In single-molecule experiments on the interaction between myosin and actin, mechanical
events are embedded in Brownian noise. Methods of detecting events have progressed
from simple manual detection of shifts in the position record to threshold-based selection
of intermittent periods of reduction in noise. However, none of these methods provides
a "best fit" to the data. We have developed a Hidden-Markov algorithm that assumes
a simple kinetic model for the actin-myosin interaction and provides automatic, threshold-free,
maximum-likelihood detection of events. The method is developed for the case of a
weakly trapped actin-bead dumbbell interacting with a stationary myosin molecule (Finer,
J. T., R. M. Simmons, and J. A. Spudich. 1994. Nature. 368:113-119). The algorithm
operates on the variance of bead position signals in a running window, and is tested
using Monte Carlo simulations to formulate ways of determining the optimum window
width. The working stroke is derived and corrected for actin-bead link compliance.
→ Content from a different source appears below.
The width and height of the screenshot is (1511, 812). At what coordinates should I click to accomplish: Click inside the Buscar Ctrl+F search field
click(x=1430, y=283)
With experimental data, we find that modulation of myosin binding by the helical structure
of the actin filament complicates the determination of the working stroke; however,
under conditions that produce a Gaussian distribution of bound levels (cf. Molloy,
J. E., J. E. Burns, J. Kendrick-Jones, R. T. Tregear, and D. C. S. White. 1995. Nature.
378:209-212), four experiments gave working strokes in the range 5.4-6.3 nm for rabbit
skeletal muscle myosin S1.